The NS&I secondment was great for me on a number of levels. From a personal perspective, this was a mixture of the familiar – working with the government on EA issues and transformation – and the unfamiliar – I learned a great deal about banking technology and the detail of customer identification and access management.

That was fascinating and challenging in itself, with the additional difference of being fully part of the team as a secondee.

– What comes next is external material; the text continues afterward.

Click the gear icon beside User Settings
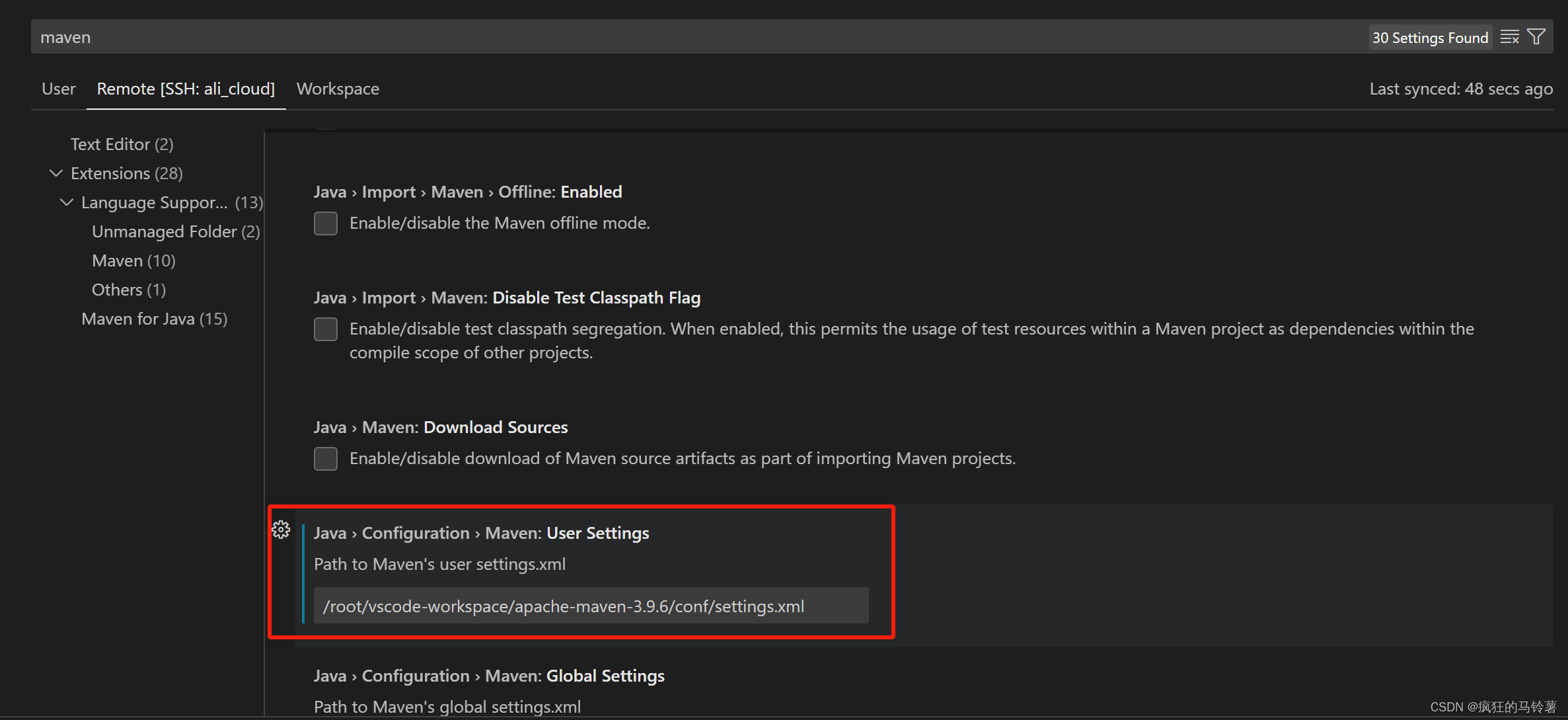The width and height of the screenshot is (1568, 720). pos(281,530)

I have worked ‘badgeless’ for much of my career and there is a very good collegiate spirit among the suppliers, but they are in the end responsible for delivering to their contracts.

I think perhaps what I brought was experience, and the ability to maintain friendly relations – I have a familiarity with how complex and sometimes hard some of these large contracts can get and how unpicking the detail of some tangled technical and user issues even in smaller areas can unlock wider collaborations and get things moving again.

I have seen structural and process changes on contract work with great success elsewhere in government, notably at HMRC Digital and I was able to share my experience and confidence that this was the right path.

I was I suppose an additional pair of eyes and even though I needed support I was able to keep things moving and free up clever people to do more elsewhere.

I’d strongly recommend secondment to and from government. You see the inside of very complicated and important operations that can only really be addressed at a national scale, and you meet deeply impressive and public-spirited people from within the civil service and their delivery and transformation partners, with a different perspective.

I felt trusted to work on difficult problems, and free to express my opinions, and given support without hesitation from remarkable people. I am extremely grateful for the opportunity and all the help and friendly support I received.